{Le Mouvement socialiste}, 12 janvier 1904
Robert Michels : “Les dangers du parti socialiste allemand” (1904)
Article mis en ligne le 15 octobre 2017
dernière modification le 25 octobre 2017

par Eric Vilain

« Le pays qui a donné trois millions de voix aux socialistes — c’est-à-dire environ le tiers des suffrages exprimés — est politiquement le plus arriéré de l’Europe, à l’exception de la Russie et de la Turquie. Ces trois millions de voix « socialistes », officiellement enregistrées, n’ont en rien altéré la politique de l’Empire, ni à l’intérieur ni à l’extérieur. L’Allemagne est toujours le pays de l’absolutisme personnel le plus inouï. Bien que l’industrie s’y soit développée au point de faire une redoutable concurrence à l’Angleterre elle-même, ce n’est pas la bourgeoisie roturière qui y règne, mais la noblesse rurale. Les hobereaux y jouissent encore des privilèges que la civilisation moderne, malgré toutes ses formes capitalistes, a abolis presque partout ailleurs. »

Les dangers du parti socialiste allemand

Robert MICHELS

Le Mouvement socialiste, 12 janvier 1904

http://gallica.bnf.fr/ark :/12148/bpt6k5737099t/texteBrut

Le pays qui a donné trois millions de voix aux socialistes — c’est-à-dire environ le tiers des suffrages exprimés — est politiquement le plus arriéré de l’Europe, à l’exception de la Russie et de la Turquie. Ces trois millions de voix « socialistes », officiellement enregistrées, n’ont en rien altéré la politique de l’Empire, ni à l’intérieur ni à l’extérieur. L’Allemagne est toujours le pays de l’absolutisme personnel le plus inouï.

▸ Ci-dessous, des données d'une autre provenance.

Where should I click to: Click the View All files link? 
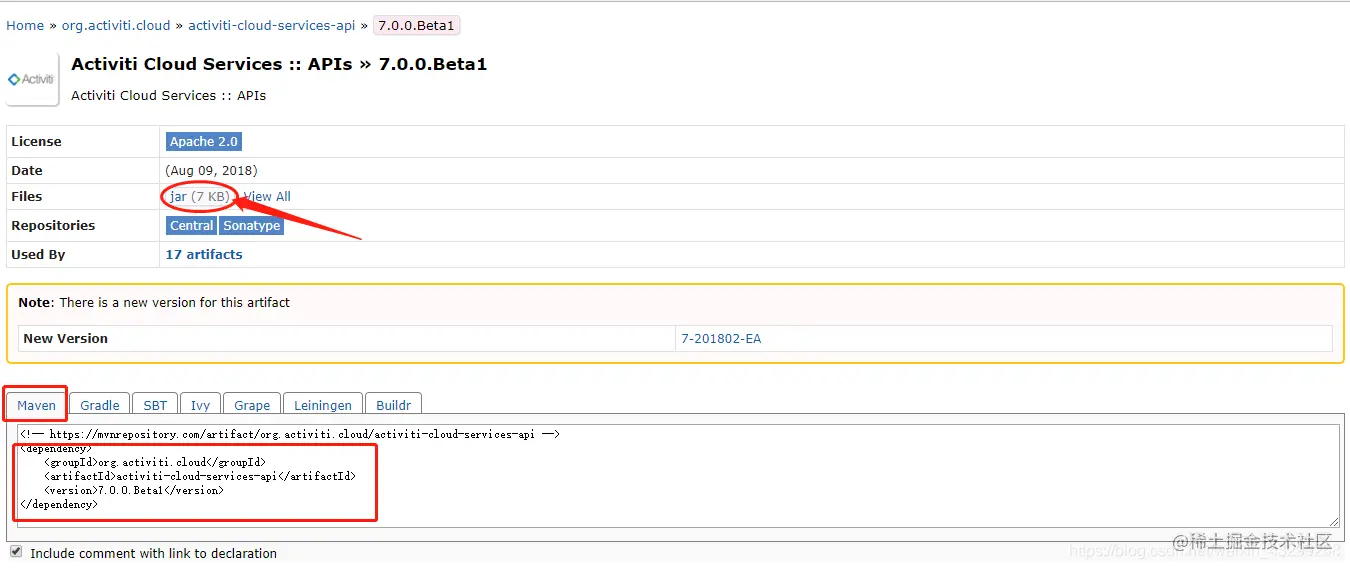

Bien que l’industrie s’y soit développée au point de faire une redoutable concurrence à l’Angleterre elle-même, ce n’est pas la bourgeoisie roturière qui y règne, mais la noblesse rurale. Les hobereaux y jouissent encore des privilèges que la civilisation moderne, malgré toutes ses formes capitalistes, a abolis presque partout ailleurs.

Ces féodaux se sont réservés, comme sinécure, les grades d’officiers de tout un corps d’armée et d’une vingtaine de régiments de ligne, de même que toutes les places dans la diplomatie. Pour eux, l’égalité devant la loi n’existe même pas : par la fameuse loi des « fidéicommis », ils se sont assurés la transmission héréditaire de biens indivisibles et inaliénables — même après la banqueroute du propriétaire — et le droit d’en créer de nouveaux. Bien plus : il y a des catégories entières de citoyens — qui se comptent par de nombreux millions, — tels que les ouvriers ruraux et les domestiques, qui sont privés de tout droit de réunion, d’association et de grève. Par contre, le même régime qui prive une si grande quantité de ses sujets des droits les plus élémentaires, réserve à une foule de privilégiés les droits les plus barbares. C’est ainsi qu’en Prusse, le maître peut — par la loi du Gesindeordnung — souffleter sa domestique sans que celle-ci puisse se plaindre. Et cette « liberté » des maîtres à l’égard de leurs servantes, ne reste pas lettre morte : la presse nous en révèle parfois de répugnants exemples.